=== Extracto de origen ===
^^^^
Cultura

Io amo il silenzio

Los cafés y bares eran sitios para la conversación y el debate. Hoy, las bocinas, pantallas y músicos de generación espontánea son omnipresentes en ellos.

 

 

Hace ya algunas décadas, cuando tomé mi primer curso de italiano, la primera frase que aprendí fue: “Io amo il silenzio”. Desde entonces, cada vez que me enfrento al ruido, me vienen esas mismas palabras en italiano y no en español. Y me llegan con gran frecuencia a la cabeza, porque vivimos en un mundo estruendoso.

Hace unos días estuve en Guanajuato, una ciudad forzosamente ruidosa por las tantas cuestas de sus calles que obligan a los autos y vetustos camiones a rugir. En busca de un sitio apacible, un grupo de editores y escritores entramos en un sitio muy tradicional. Aunque el local trata de rescatar cierto ambiente del pasado, la música era tan alta que no se podía conversar. Pedimos al regente que bajara el volumen, y entonces pasamos una excelente velada con buen coloquio e hicimos nuevas amistades. Otra gente en otras mesas también dialogaba. Era casi el paraíso. Pero tan pronto pagamos la cuenta y nos pusimos de pie, el encargado se apresuró a subir los decibeles al punto de matar todo intento de conversación.

Lo que nos ocurrió en Guanajuato ocurre casi en todas partes. Frente al mercado de Medellín, en la Ciudad de México, entramos en un bar de sabor antiguo. Apenas habíamos pedido dos cervezas, cuando se instaló un hombre con un bocinón, puso a andar su karaoke y cantó a tal volumen como si se creyese la encarnación de la Obertura 1812. Pedimos la cuenta con urgencia y salimos. Peregrinamos en busca de otro sitio, pero las bocinas, pantallas y músicos de generación espontánea eran omnipresentes.

Entiendo que la gran mayoría de la gente no visita bares para conversar, pues tiene poco de que hablar. Schopenhauer decía que el ruido no molesta a quien nada tiene que pensar. Pero echando la vista atrás, los cafés y bares eran sitios para el diálogo, debate y generación de ideas.

Antes de la invasión sonora, las tertulias proliferaban en los cafés. Aquellos artistas, escritores e intelectuales le dieron prestigio a los sitios que ahora capitalizan esa fama tras haber expulsado a quienes se la dieron. El Gran Café Gijón es un sitio pésimo en comida y servicio; además caro y sucio, pero ostenta con orgullo el haber recibido a escritores que hoy desecharía.

¿Qué habría sido del círculo de Viena y otros intelectuales sin el café Central, el Landtmann, el Griensteidl y otros tantos?
^^^^
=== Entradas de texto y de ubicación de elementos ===
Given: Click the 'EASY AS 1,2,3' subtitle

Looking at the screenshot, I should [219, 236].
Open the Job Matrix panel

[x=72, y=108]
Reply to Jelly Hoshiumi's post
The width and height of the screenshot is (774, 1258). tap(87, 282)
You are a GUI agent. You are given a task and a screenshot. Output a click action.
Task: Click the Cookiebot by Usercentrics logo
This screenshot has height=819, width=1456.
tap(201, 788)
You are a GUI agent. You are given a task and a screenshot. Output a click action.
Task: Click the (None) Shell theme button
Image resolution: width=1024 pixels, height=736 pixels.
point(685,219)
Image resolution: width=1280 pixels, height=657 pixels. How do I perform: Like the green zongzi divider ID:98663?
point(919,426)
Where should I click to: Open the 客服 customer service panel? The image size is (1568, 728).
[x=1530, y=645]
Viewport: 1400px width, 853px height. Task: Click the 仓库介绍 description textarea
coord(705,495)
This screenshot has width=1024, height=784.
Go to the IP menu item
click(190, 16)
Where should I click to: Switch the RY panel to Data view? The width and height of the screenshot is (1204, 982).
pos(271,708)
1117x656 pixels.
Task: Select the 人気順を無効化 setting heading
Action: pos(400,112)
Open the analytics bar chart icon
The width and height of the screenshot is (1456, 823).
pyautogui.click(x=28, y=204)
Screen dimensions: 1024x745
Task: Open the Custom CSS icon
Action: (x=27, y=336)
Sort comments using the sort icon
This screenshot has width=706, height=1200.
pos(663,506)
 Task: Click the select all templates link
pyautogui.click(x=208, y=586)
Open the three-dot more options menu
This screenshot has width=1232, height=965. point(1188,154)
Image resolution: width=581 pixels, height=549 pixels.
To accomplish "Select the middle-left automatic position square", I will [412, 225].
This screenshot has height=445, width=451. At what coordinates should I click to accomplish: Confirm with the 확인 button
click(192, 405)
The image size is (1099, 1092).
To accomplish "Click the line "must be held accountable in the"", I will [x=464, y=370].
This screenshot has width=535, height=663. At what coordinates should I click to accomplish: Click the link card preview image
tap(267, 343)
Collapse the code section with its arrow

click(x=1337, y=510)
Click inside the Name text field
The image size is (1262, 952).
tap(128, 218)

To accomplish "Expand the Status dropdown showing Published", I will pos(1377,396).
^^^^
=== Detalles de tarea ===
Prosigue el artículo sobre el ruido en cafés y bares a partir de su última oración. Ese material va aparte y no tiene relación con el artículo.

=== Problema resuelto ===
Stefan Zweig escribió en El mundo del ayer:

Pero la mejor academia, el lugar donde mejor se informaba uno de todas las novedades, era el café. Para comprenderlo, hay que saber que el café vienés es una institución muy especial, incomparable con ninguna otra a lo largo y ancho del mundo. Se trata, de hecho, de una especie de club democrático, abierto a todo aquel que quiera tomarse una taza de café a buen precio y donde, pagando esta pequeña contribución, cualquier cliente puede permanecer sentado durante horas, charlando, escribiendo, jugando a las cartas; puede recibir ahí el correo y, sobre todo, consumir una cantidad ilimitada de periódicos y revistas.

Zweig emplea un café de estos como escenario de Mendel el de los libros.

Esos cafés pertenecen al mundo del ayer. Ahora están vedados para los intelectuales y tomados por los turistas. Un modesto café cuesta 170 pesos. Y una taza no basta para pasar ahí toda la tarde.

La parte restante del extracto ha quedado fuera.